■ EXERCISE PROMPT ■
Show each line below that contains the word "with".

■ DATA IN THIS EXERCISE ■
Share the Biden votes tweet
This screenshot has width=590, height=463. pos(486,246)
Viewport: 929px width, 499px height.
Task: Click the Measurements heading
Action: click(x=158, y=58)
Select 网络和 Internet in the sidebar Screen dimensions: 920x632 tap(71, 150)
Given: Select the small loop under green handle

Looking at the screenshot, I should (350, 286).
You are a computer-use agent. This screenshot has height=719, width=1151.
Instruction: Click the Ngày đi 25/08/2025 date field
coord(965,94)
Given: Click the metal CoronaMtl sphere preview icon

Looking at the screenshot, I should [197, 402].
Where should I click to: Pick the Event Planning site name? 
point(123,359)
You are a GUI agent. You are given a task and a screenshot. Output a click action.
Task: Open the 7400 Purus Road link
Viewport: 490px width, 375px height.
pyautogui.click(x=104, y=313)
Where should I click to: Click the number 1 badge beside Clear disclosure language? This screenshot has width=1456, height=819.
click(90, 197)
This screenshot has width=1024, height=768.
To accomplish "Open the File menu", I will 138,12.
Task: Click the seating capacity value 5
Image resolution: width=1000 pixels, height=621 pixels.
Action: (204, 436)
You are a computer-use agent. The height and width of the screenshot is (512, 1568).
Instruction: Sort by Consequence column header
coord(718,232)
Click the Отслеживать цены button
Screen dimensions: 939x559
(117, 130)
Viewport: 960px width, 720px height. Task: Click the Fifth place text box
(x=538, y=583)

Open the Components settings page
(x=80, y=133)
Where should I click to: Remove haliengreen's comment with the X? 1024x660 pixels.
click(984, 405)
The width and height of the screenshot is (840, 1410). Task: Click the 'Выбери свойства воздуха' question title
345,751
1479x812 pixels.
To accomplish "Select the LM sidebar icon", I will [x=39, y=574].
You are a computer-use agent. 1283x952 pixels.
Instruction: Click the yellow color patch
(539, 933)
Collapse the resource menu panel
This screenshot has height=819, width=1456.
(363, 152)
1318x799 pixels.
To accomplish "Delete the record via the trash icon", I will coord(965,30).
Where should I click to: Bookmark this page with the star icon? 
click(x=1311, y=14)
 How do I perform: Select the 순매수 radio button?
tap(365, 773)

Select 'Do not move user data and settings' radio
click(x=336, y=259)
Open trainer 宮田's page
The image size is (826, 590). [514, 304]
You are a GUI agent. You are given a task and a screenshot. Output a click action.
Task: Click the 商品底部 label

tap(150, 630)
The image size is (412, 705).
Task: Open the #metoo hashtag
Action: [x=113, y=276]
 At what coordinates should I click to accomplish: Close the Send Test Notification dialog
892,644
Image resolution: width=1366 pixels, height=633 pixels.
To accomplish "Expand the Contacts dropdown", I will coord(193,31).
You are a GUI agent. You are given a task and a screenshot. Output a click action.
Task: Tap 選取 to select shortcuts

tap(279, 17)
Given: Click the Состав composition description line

■ TASK RESULT ■
Where should I click to: Remove haliengreen's comment with the X? 1024x660 pixels.
Where should I click to: Bookmark this page with the star icon? 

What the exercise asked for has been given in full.